Do you spend ten minutes of your class period, talking of all this? Or do you plunge immediately into Geography, Mathematics and English and all the rest of it? What happens? Why don't you do this for ten minutes every day instead of wasting your time on some stupid stuff which does not really interest you but which has to be done. Why don't you spend some time with the teacher in the class, and talk about these matters? This will help you in your life though it might not help you to become great or successful, or famous. If you talk over every day for ten minutes, about these matters, intelligently, fearlessly, then it will help you all through life, because it will make you think and not merely repeat things like parrots. So, please ask your teachers to talk to you about these matters. Then you will find both the educator and yourself becoming more intelligent.

Question: Can nature get rid of nature's dependence? If dependence is equivalent to fear, can we ever get rid of nature's dependence.

Krishnamurti: When we are very young as babies, we are dependent. We depend on the mother for the milk. We are dependent when we are very young, to be protected, to be watched, to be cared for. That is inevitable for every bird, for every animal. All the puppies that are in this place are guarded by the mother. That is a natural thing. But as we grow, if we depend on somebody for happiness, for comfort, for guidance, for security, then, out of that dependence comes fear. Dependence makes us dull, insensitive, fearful. We do depend on the railway, on the post office, but that is not dependence; that is a function in which both of us are partaking.
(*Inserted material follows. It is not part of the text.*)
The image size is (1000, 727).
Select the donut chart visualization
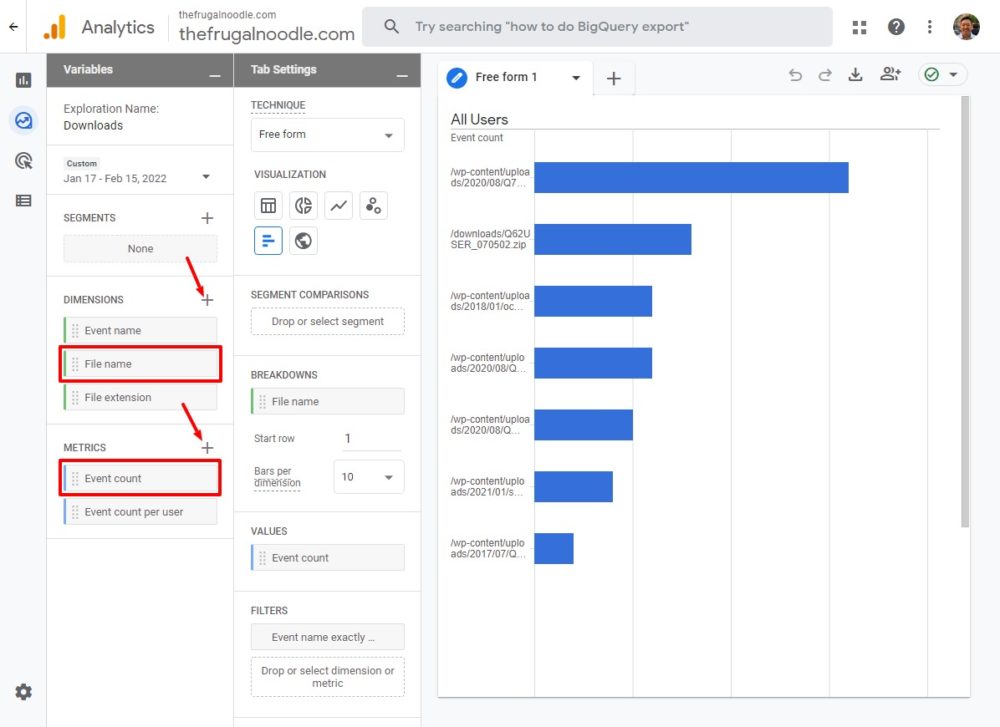click(x=302, y=205)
But the dependence of which I am talking, is inward insight, inward seeking; and it is that dependence that creates fear, that clouds our mind, making it dull, heavy, insensitive.

We depend because in ourselves we are so empty, in ourselves there is nothing, not a seed that is flowering. Because we do not know anything of all that, it is the function of education, is it not?, to show all the implications of human existence outwardly and inwardly. Our living is not just what appears outwardly; that is very superficial. We are much deeper; great many things are hidden in us. To understand all that, to unravel and to go beyond that is the function of education, is it not?